Libre de choisir son propre itinéraire, le visiteur est ainsi plongé dans le vif du sujet dès le hall d’entrée, tapissé d’images de rayonnages d’archives sur fond de papier kraft. Tel un voyage initiatique, il pénètre tout d’abord dans un sas-miroir évoquant le « moi », le nombril-univers, une façon de se sentir en quête de soi. Le parcours le conduit ensuite vers différents pôles ; comme celui de la famille, avec son grenier reconstitué, ses photos et ses papiers jaunis, premiers indices formels pour se lancer dans l’enquête… Laquelle passe parfois par les secrets de famille et leur cortège de surprises ou de « trous noirs » : les enfants abandonnés ou adoptés, les disparitions, l’emprisonnement.
Autant d’impasses renvoyant alors à l’espace central, réservé au document d’archives issu de l’administration, témoin de la réglementation par la société de nos faits quotidiens et creuset officiel constitué de registres d’état civil, de recensements, de listes électorales et de livres fiscaux ayant fixé et figé nos vies. Dans le pôle consacré à l’histoire, les lignées ont laissé des traces de leur appartenance à des événements politiques ou socio-économiques. Ce sont là des correspondances de guerre, des armoriaux ; ici des listes de guillotinés ou des passeports de migration. Mais au-delà de ces traces ou de ces souvenirs, il y a enfin la transmission des gestes entourant la naissance, le mariage et la mort. Ritualisés, devenus traditionnels, ils font partie de la culture des ancêtres, qu’ils soient d’ici ou d’ailleurs. D’abord en clans ou en communautés, l’homme a finalement constitué des civilisations qui ont secrété chacune des explications sur les origines : la cosmogonie en est la résultante, riche de diverses croyances, composées de couples originels différents selon les cultures et dont nous serions tous les descendants. Enfin, la science intervient dans cette quête de manière plus large et universelle en portant un regard sur la notion darwinienne des espèces ou sur la transmission du patrimoine génétique, faisant de nous des êtres à la fois semblables et uniques.

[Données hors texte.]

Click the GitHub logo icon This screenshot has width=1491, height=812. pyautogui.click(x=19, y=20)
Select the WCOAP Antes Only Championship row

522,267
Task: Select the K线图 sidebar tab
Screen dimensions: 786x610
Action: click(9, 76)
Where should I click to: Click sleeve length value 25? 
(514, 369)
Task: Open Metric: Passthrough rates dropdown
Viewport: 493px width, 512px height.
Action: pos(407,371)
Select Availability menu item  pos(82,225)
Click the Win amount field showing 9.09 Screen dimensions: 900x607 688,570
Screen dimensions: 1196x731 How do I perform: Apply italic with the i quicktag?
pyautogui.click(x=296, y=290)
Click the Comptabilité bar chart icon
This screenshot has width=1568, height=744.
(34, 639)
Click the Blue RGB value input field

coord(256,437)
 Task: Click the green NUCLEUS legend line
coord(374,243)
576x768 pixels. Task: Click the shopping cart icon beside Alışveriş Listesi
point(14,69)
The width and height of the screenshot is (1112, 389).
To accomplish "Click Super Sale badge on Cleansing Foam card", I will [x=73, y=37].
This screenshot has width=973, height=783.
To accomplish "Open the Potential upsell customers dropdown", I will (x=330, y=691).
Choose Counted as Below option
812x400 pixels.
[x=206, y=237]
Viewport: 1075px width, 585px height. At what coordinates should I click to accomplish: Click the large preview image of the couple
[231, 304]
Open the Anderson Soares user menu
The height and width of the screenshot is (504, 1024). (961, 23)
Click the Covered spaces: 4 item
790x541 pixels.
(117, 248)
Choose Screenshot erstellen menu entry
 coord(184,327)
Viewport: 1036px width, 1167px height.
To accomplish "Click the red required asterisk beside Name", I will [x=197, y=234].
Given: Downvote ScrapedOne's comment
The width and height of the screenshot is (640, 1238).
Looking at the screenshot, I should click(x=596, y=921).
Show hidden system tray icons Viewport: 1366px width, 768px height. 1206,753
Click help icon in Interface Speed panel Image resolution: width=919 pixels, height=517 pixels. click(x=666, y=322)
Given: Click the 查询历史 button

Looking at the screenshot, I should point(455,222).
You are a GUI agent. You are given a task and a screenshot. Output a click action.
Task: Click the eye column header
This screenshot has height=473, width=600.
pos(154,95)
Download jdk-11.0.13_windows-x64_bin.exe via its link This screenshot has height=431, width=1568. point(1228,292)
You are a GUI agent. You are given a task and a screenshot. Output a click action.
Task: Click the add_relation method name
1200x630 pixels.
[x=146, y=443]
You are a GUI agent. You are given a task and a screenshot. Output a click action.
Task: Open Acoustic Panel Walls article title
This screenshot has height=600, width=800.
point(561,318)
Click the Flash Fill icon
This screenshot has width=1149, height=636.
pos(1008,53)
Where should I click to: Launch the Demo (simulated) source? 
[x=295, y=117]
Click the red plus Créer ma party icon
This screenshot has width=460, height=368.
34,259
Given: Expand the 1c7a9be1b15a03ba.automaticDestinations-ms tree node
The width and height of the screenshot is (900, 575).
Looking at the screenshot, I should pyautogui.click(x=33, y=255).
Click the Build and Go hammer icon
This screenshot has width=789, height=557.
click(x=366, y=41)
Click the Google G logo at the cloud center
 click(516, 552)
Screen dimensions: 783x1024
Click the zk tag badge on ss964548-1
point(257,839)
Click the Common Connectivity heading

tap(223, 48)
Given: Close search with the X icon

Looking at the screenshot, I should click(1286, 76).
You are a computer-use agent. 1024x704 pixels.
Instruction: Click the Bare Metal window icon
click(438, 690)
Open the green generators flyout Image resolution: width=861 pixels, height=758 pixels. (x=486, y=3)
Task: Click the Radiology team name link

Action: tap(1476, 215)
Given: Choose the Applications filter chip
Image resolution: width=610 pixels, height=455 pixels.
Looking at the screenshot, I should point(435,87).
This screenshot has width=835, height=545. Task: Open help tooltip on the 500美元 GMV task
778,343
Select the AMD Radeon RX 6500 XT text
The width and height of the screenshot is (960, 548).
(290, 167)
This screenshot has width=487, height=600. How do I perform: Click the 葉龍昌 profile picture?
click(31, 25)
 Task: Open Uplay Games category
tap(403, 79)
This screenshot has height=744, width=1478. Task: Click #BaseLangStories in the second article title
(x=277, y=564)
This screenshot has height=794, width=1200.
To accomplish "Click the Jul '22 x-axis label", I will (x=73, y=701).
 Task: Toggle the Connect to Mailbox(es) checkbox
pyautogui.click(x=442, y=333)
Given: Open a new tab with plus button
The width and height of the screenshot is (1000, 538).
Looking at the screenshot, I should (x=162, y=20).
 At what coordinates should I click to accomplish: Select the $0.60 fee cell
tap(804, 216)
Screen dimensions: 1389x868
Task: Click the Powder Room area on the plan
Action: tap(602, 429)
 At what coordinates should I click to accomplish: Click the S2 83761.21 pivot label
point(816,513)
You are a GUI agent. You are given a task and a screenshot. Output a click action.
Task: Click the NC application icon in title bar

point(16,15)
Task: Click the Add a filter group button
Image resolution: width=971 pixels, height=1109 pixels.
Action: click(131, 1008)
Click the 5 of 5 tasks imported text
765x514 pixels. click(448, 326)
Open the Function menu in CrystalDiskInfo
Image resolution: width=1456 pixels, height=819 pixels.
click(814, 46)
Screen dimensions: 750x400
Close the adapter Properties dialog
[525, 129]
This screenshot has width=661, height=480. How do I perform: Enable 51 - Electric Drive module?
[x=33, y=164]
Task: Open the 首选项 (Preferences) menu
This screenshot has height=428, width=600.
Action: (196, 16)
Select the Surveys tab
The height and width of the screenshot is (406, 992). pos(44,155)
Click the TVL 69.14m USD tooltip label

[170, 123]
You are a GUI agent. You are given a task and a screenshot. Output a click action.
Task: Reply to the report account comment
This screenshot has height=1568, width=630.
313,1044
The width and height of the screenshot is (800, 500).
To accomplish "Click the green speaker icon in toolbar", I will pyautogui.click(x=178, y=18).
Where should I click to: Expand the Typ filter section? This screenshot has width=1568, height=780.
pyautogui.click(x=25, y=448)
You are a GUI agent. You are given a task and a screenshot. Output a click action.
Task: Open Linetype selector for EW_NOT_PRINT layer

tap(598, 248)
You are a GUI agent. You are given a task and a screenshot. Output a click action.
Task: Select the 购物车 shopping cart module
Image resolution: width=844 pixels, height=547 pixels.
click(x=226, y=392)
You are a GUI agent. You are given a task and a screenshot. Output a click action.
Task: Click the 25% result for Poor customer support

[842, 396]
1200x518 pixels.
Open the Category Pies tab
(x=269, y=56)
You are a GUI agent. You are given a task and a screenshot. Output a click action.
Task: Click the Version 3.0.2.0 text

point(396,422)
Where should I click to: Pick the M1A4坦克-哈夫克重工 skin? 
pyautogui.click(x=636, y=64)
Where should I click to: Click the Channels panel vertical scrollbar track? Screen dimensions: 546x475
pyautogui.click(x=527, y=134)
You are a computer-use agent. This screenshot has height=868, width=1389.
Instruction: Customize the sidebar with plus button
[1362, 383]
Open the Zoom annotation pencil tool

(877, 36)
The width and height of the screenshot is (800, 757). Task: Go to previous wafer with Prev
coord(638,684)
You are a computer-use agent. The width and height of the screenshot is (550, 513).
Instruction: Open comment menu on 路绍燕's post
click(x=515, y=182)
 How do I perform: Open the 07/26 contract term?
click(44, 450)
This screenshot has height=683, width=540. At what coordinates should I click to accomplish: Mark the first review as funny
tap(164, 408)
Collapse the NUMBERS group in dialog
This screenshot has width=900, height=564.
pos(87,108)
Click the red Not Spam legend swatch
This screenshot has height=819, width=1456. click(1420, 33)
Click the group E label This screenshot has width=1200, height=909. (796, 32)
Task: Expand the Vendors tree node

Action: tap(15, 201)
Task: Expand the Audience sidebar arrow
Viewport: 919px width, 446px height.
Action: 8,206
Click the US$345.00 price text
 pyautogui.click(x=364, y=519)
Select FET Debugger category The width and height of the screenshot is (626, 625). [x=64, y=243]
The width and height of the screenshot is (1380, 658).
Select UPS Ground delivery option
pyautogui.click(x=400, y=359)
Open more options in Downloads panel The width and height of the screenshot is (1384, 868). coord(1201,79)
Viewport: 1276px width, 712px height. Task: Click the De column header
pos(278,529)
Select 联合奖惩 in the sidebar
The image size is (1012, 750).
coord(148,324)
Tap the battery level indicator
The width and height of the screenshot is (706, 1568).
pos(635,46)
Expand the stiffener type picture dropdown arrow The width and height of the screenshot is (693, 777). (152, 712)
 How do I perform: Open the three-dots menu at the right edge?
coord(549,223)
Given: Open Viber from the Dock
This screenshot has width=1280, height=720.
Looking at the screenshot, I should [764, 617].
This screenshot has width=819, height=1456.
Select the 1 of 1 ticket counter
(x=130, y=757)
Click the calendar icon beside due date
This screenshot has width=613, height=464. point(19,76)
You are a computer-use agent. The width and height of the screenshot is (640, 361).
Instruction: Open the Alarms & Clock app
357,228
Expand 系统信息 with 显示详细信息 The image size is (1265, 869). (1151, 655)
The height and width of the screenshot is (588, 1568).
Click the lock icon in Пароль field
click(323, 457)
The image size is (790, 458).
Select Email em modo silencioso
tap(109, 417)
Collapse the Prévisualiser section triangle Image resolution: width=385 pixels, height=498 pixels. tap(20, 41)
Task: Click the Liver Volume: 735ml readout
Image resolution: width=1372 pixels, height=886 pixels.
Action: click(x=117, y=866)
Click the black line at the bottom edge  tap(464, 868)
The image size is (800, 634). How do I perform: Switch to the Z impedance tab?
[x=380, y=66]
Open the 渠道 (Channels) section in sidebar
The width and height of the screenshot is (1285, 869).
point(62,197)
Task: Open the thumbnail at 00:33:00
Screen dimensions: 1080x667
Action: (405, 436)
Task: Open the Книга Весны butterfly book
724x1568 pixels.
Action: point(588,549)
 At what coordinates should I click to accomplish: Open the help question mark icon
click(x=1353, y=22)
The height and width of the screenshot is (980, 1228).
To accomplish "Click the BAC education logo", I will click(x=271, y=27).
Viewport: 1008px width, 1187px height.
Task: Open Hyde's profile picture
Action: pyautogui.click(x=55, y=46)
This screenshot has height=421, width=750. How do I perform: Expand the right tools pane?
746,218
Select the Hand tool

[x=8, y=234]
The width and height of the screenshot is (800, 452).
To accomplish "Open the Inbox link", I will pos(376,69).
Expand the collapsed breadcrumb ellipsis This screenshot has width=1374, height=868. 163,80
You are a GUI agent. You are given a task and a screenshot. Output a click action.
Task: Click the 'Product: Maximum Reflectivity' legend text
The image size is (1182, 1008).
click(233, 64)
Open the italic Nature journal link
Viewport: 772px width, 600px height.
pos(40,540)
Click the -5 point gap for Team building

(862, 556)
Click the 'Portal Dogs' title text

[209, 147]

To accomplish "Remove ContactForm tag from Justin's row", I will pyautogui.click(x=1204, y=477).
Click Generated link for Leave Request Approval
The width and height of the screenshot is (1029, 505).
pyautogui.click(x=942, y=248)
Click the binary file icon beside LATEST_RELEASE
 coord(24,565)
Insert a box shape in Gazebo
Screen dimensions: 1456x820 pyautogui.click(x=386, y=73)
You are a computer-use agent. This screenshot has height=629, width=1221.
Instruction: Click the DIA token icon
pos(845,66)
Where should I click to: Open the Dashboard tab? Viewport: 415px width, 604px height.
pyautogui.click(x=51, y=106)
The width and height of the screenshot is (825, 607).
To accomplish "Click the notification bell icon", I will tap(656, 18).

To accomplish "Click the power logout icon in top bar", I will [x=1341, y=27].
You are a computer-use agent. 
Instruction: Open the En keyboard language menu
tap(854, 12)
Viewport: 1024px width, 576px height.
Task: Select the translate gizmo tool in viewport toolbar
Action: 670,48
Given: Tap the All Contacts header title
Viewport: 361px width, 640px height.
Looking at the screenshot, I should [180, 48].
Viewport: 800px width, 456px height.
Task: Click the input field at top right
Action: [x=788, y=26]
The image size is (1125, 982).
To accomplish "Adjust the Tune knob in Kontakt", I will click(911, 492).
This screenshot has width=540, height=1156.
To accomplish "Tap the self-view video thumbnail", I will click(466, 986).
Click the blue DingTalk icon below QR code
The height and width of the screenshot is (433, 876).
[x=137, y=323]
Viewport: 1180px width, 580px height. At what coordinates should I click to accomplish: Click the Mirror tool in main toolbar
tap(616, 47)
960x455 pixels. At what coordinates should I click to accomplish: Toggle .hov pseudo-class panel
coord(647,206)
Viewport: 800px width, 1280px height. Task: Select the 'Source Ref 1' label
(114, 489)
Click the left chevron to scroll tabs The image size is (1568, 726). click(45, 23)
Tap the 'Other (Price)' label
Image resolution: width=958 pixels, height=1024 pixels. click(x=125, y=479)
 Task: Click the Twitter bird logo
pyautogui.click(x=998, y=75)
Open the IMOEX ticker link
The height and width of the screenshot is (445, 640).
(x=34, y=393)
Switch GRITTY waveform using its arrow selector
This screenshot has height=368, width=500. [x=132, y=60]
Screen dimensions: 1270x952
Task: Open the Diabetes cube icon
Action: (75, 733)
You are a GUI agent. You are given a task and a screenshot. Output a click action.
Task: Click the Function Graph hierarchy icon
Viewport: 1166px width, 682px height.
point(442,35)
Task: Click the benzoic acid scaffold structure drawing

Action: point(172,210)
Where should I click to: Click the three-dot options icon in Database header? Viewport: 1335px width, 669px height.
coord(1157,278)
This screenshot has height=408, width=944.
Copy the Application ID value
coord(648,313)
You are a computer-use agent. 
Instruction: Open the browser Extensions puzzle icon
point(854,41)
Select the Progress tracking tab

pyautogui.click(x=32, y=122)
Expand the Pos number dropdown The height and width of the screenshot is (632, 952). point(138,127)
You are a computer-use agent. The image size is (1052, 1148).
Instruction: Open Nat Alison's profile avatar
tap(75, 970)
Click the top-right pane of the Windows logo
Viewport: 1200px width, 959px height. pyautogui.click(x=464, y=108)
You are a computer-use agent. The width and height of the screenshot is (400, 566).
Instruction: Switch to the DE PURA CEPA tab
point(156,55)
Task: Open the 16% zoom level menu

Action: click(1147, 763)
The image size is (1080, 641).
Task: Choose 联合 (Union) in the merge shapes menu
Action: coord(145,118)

Ces espaces encerclent un pilier central érigé de boîtes d’archives et de fiches issues du fonds Jean Tricou, l’infatigable notaire lyonnais qui a passé sa vie à la recherche généalogique et héraldique, une sorte de totem fédérateur symbolisant le travail et la matière première accumulée par le chasseur d’ancêtres érudit et passionné.
Illustrée également par un fond sonore concocté par le Centre des musiques traditionnelles Rhône-Alpes, Remonte dans ton arbre aborde la généalogie dans toutes ses dimensions et tous ses contrastes. De façon originale, en permettant au visiteur, au chercheur amateur ou au spécialiste de s’imprégner du sujet selon son humeur, en lui donnant ainsi l’impression, à défaut d’ouvrir la boîte de Pandore, de pénétrer un peu au coeur… d’une boîte d’archives.